* ASSIGNMENT: Find the "Instruction: Open the" line in the records below and repeat it and every later line exactly, up to the last; do not include pictures.

* TASK DATA:

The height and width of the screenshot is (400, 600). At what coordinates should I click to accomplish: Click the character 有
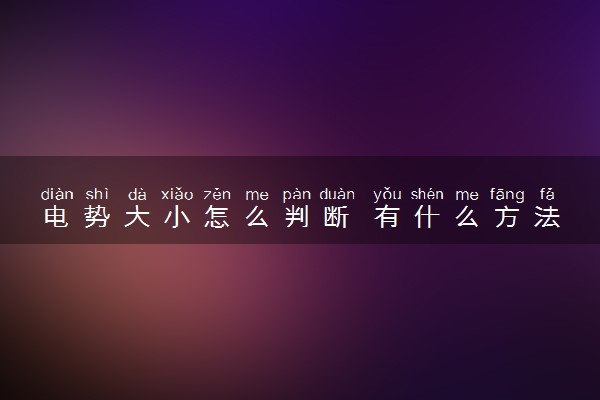click(x=387, y=217)
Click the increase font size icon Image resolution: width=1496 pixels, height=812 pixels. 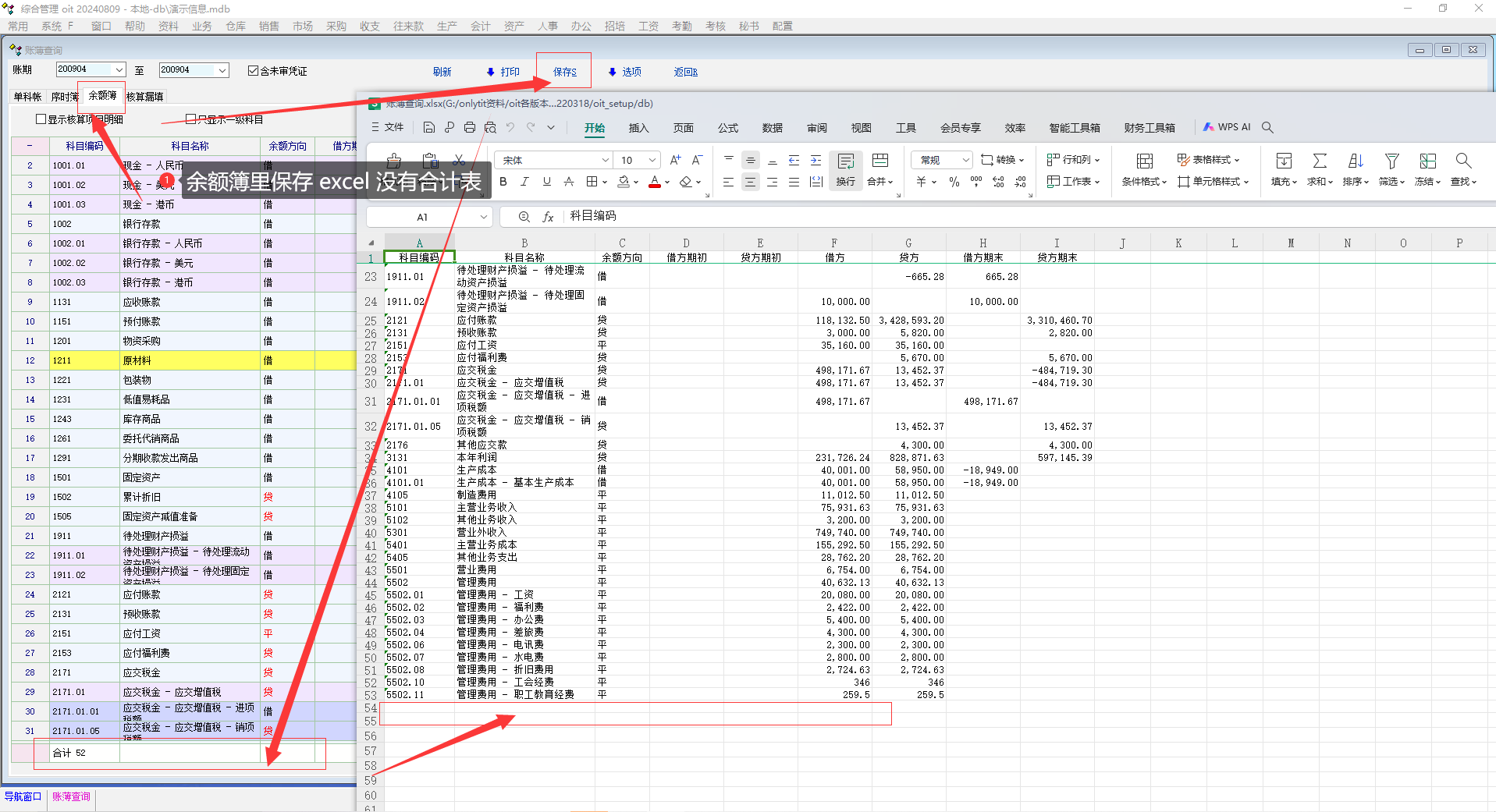click(x=675, y=160)
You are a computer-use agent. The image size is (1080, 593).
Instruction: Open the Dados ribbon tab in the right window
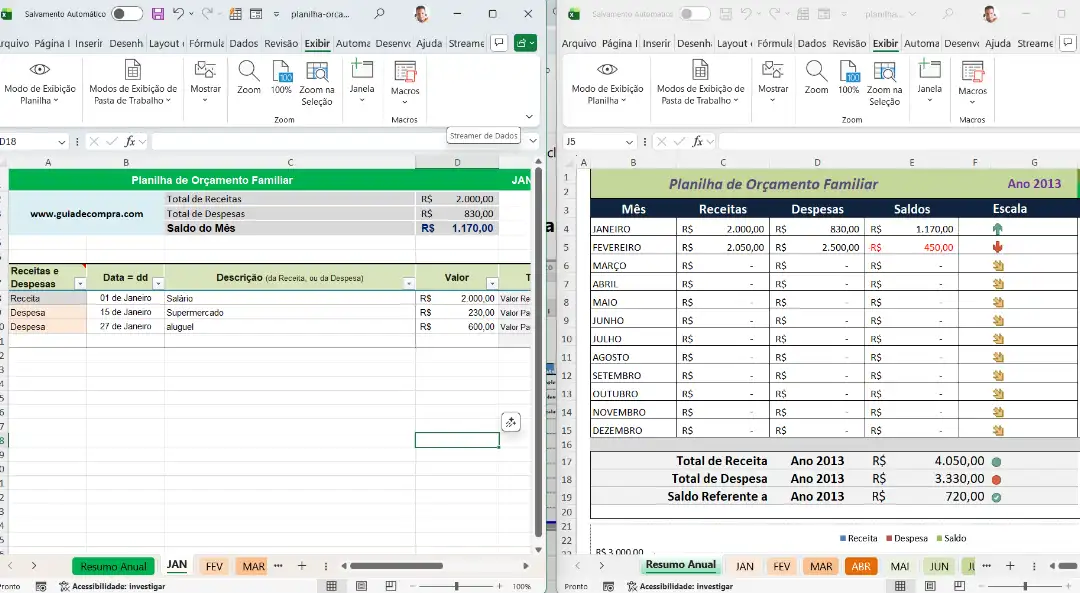point(812,43)
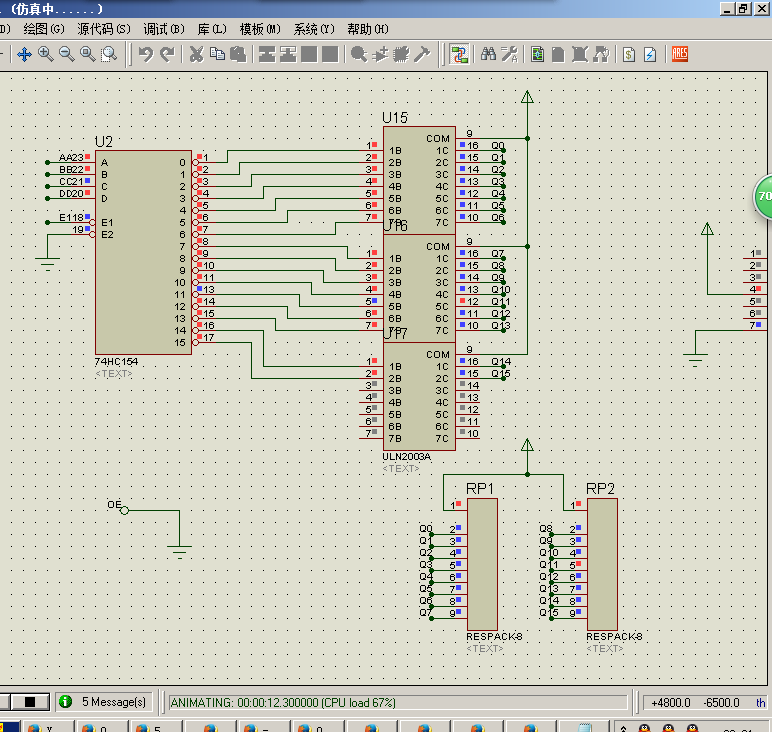The image size is (772, 732).
Task: Click the zoom to area icon
Action: [109, 54]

* RESULT OF THIS TASK:
Instruction: Open the Dados ribbon tab in the right window
point(812,43)
The image size is (772, 732).
Task: Click the zoom to area icon
Action: [109, 54]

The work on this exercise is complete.